TEKS YANG DIBERIKAN:
Topswara.com -- Dalam kontestasi politik tahun ini sangat menarik, ketika seluruh capres dan cawapres sama-sama menawarkan perumahan yang murah dan terjangkau, dikutip detiknew (13/01/2024)
Pasangan Calon (Paslon) 1 dalam visi misinya menawarkan kemudahan untuk mendapatkan hunian tempat tinggal sewa, skema KPR subsidi, dan hunian terjangkau di pusat kota.
Paslon 2 menjanjikan membangun atau merenovasi sebanyak 40 rumah per desa/kelurahan atau menargetkan 1,5 juta unit rumah pertahun.
Paslon 3 mengusung program 10 juta hunian untuk masyarakat, atau target hunian adalah 2 juta unit rumah per tahun. Hal ini tentu sebuah langkah positif, agar masyarakat mendapatkan hunian dengan harga terjangkau.
Sedangkan data BPS (Desember, 2013) menunjukkan hanya 63,15 persen rumah tangga yang memiliki hunian layak dan terjangkau. Ironisnya jumlah ini mendekati setengah jumlah rumah tangga di Indonesia. Tentu penyediaan hunian layak dan terjangkau adalah hal serius yang perlu diatasi oleh presiden terpilih berikutnya.
Namun, yang menjadi pertanyaan, apa betul janji politik ini dapat dipenuhi? Ditengah kondisi harga rumah dan bahan bangunan yang semakin meroket, sedangkan kondisi perekonomian masyarakat semakin mengalami kemerosotan.
Pengembangan properti secara besar-besaran sebenarnya telah dilakukan negara, tetapi belum mampu memenuhi kebutuhan perumahan bagi individu masyarakat. Problem ini terus terjadi karena orientasi pembangunan perumahan yang dilakukan negara bukan pada terpenuhinya kebutuhan perumahan, melainkan orientasi bisnis.

DAFTAR MATERI:

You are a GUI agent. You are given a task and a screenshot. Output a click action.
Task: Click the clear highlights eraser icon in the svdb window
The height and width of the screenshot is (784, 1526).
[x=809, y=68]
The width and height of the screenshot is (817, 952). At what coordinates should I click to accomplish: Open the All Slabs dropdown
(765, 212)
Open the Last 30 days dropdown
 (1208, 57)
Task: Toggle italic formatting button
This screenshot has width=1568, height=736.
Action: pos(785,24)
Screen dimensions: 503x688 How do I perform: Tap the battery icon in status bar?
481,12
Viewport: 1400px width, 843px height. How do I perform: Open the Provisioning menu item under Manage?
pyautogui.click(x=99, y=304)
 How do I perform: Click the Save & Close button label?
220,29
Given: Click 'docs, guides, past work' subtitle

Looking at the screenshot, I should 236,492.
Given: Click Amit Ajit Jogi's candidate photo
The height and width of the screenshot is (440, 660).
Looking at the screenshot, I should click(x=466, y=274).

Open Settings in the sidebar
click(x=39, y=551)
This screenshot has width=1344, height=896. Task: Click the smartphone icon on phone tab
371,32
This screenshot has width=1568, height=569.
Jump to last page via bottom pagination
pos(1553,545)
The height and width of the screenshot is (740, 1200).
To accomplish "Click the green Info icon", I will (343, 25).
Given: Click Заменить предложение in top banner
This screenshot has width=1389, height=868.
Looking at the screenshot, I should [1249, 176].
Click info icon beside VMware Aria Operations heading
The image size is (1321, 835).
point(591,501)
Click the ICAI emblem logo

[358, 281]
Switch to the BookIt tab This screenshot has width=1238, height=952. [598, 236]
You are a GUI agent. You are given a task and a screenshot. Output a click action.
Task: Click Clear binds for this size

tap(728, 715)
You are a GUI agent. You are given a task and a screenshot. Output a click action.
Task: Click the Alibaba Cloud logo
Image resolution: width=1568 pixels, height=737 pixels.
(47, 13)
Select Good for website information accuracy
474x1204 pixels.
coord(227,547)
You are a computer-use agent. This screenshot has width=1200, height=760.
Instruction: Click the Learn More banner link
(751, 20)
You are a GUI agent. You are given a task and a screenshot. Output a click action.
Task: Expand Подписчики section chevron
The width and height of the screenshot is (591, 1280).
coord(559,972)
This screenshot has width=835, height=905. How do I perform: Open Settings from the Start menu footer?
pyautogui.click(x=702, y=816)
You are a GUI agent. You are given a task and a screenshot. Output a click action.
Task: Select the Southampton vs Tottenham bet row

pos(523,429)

TUGAS UNTUK DIKERJAKAN:
1. Menurut teks tentang janji perumahan para capres, berapa target rumah per tahun yang dicanangkan Paslon 2?
2. Tuliskan kembali bagian teks tentang janji perumahan para capres, mulai dari "Paslon 3 mengusung" dan berakhir pada "semakin mengalami kemerosotan.".
3. Lanjutkan teks tentang janji perumahan para capres setelah kalimat terakhirnya.

JAWABAN LATIHAN:
1. 1,5 juta unit rumah per tahun.

2.
Paslon 3 mengusung program 10 juta hunian untuk masyarakat, atau target hunian adalah 2 juta unit rumah per tahun. Hal ini tentu sebuah langkah positif, agar masyarakat mendapatkan hunian dengan harga terjangkau.
Sedangkan data BPS (Desember, 2013) menunjukkan hanya 63,15 persen rumah tangga yang memiliki hunian layak dan terjangkau. Ironisnya jumlah ini mendekati setengah jumlah rumah tangga di Indonesia. Tentu penyediaan hunian layak dan terjangkau adalah hal serius yang perlu diatasi oleh presiden terpilih berikutnya.
Namun, yang menjadi pertanyaan, apa betul janji politik ini dapat dipenuhi? Ditengah kondisi harga rumah dan bahan bangunan yang semakin meroket, sedangkan kondisi perekonomian masyarakat semakin mengalami kemerosotan.

3.
Negara dalam sistem sekuler kapitalisme memang bukan didesain untuk melayani kepentingan rakyat, melainkan melayani kepentingan oligarki.
Kebijakan negara bukan untuk menjamin kebutuhan pokok rakyatnya termasuk rumah, tetapi dalam sistem kapitalisme ini, kebijakan negara hanya sekedar memfasilitasi pengadaan rumah. Sedangkan negara menyerahkan urusan pemenuhan kebutuhan rumah kepada swasta (oligarki).
Negara hanya sebagai regulator dan fasilitator, sedangkan pertanggung jawabannya diserahkan kepada korporasi developer perumahan dan perbank-kan.
Semua propaganda wacana capres agar rakyat mendapatkan rumah murah di sistem kapitalis demokrasi hanyalah ilusi belaka. Pengusaha adalah relasi pemegang kekuasaan, siapapun ynng ingin berkuasa membutuhkan para kapital yang memiliki modal besar untuk meraih jabatan tersebut. Tak jarang sebagian dari pengusaha tersebut, juga mengincar kekuasaan untuk memuluskan membuat kebijakan undang-undang yang menguntungkan oligarki.
Jadi hanya ilusi saja janji capres, agar rakyat mendapatkan rumah murah. Sekalipun pemerintah telah menyiapkan berbagai skema subsidi KPR (kredit kepemilikan rumah), tetap saja rumah bersubsidi yang dikatakan murah tersebut tidak terjangkau oleh sebagian masyarakat.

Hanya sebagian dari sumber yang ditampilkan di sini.